§ **Stated exercise**: Rescale the entries from the line with "This screenshot has" to the line with "pyautogui.click(x=727, y=464)", both included, by writing only those lines out again with their requests and multiplying each click coordinate in the answers by 1.9, rounded to whole numbers with halves going up. Leave the pictures out.

§ **Data listing**:
— START —

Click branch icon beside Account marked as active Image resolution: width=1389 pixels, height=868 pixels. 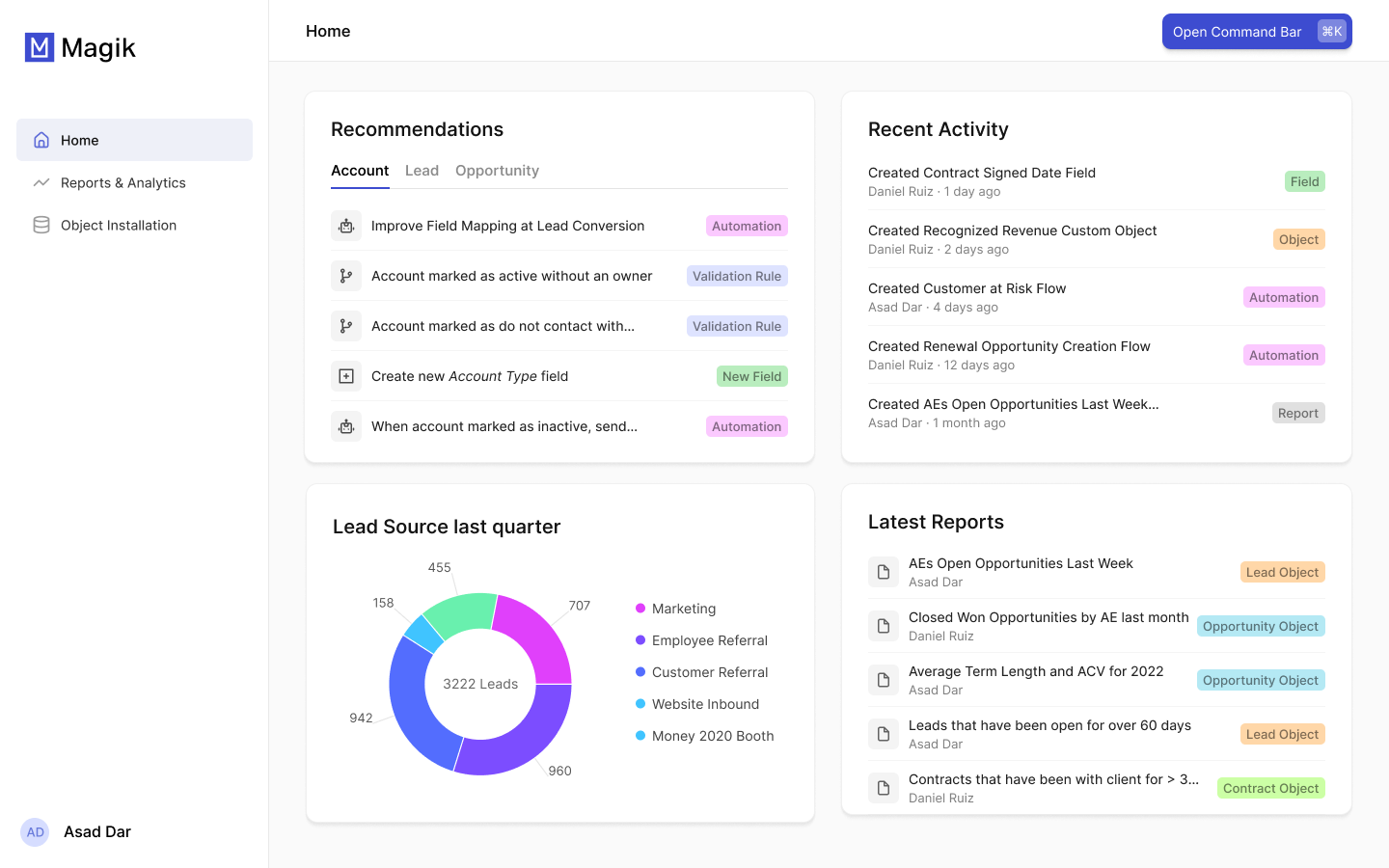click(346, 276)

— END —
— START —

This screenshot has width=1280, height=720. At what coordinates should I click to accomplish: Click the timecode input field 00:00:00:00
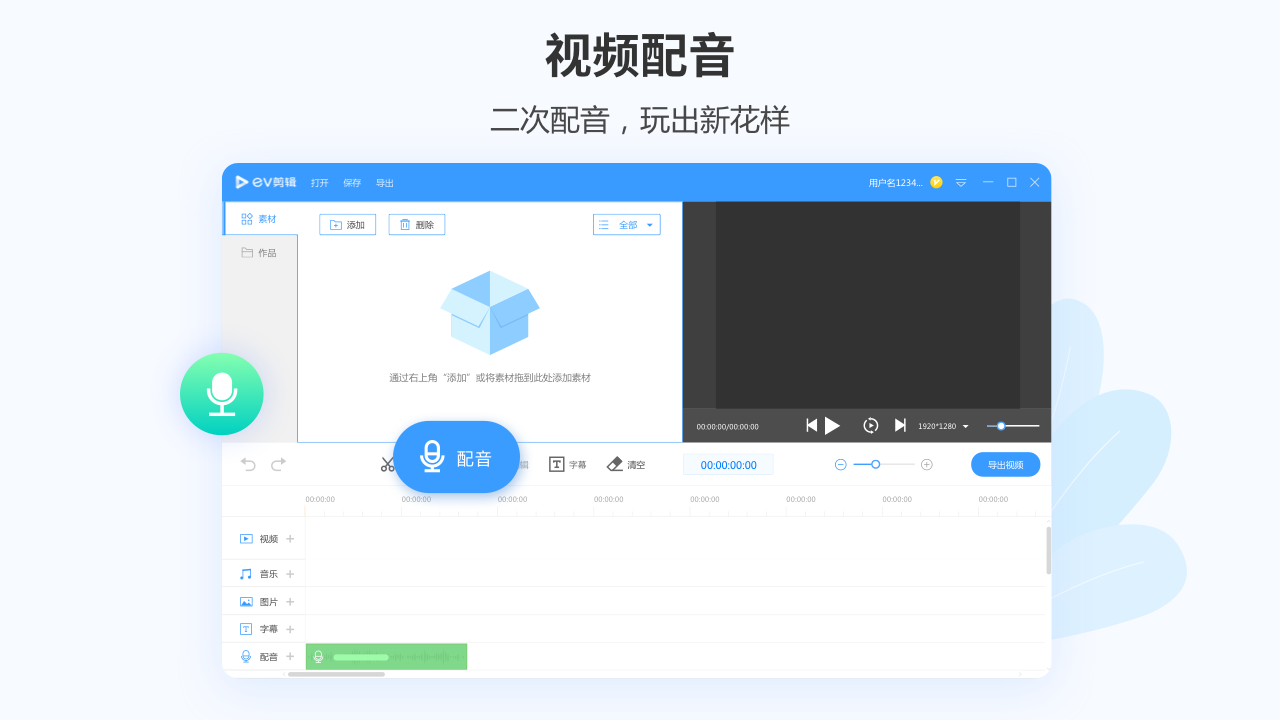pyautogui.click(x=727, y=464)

— END —
— START —

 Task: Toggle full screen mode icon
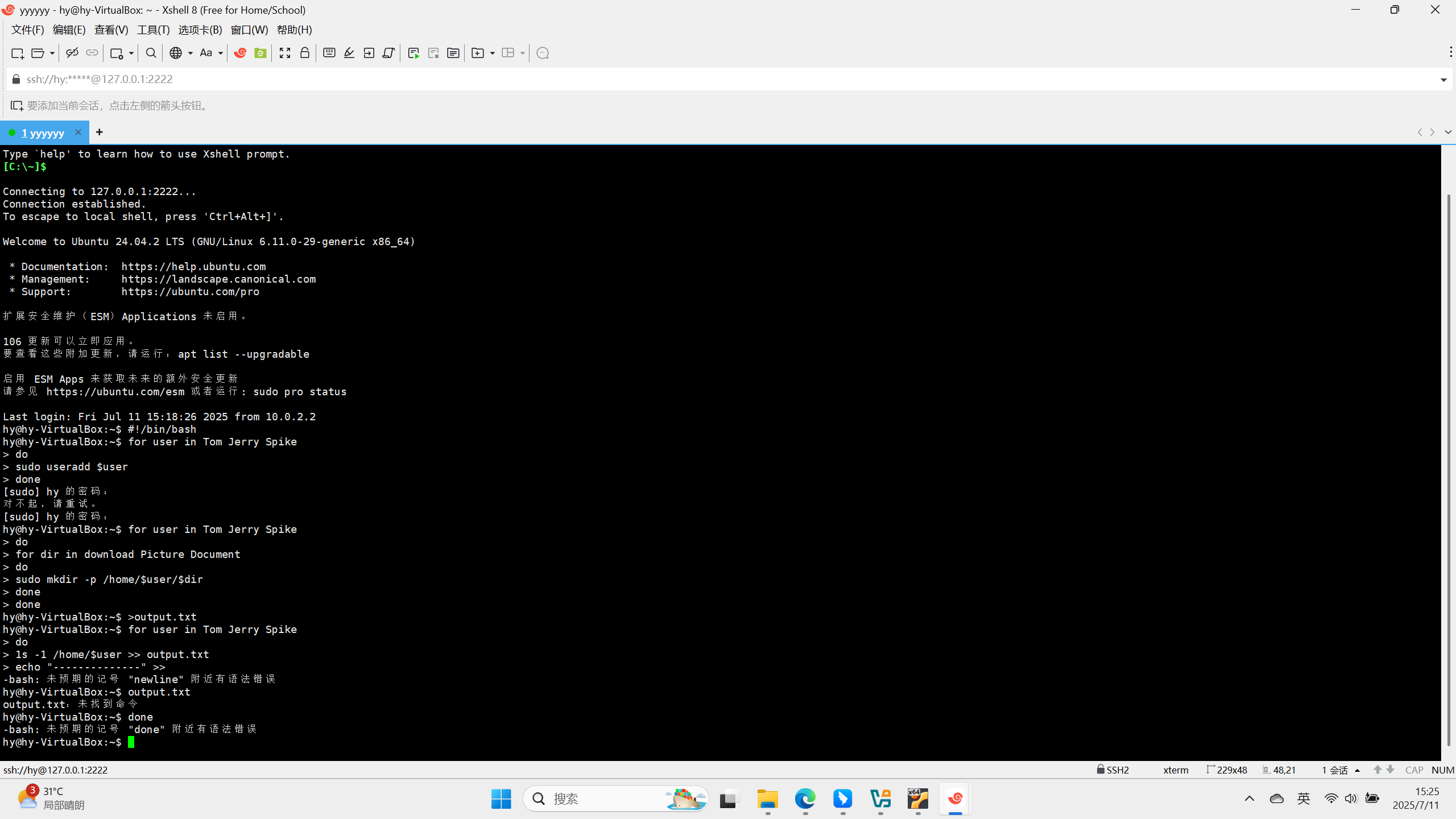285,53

— END —

§ **In response**:
This screenshot has width=1280, height=720. At what coordinates should I click to accomplish: Click the timecode input field 00:00:00:00
pyautogui.click(x=1381, y=882)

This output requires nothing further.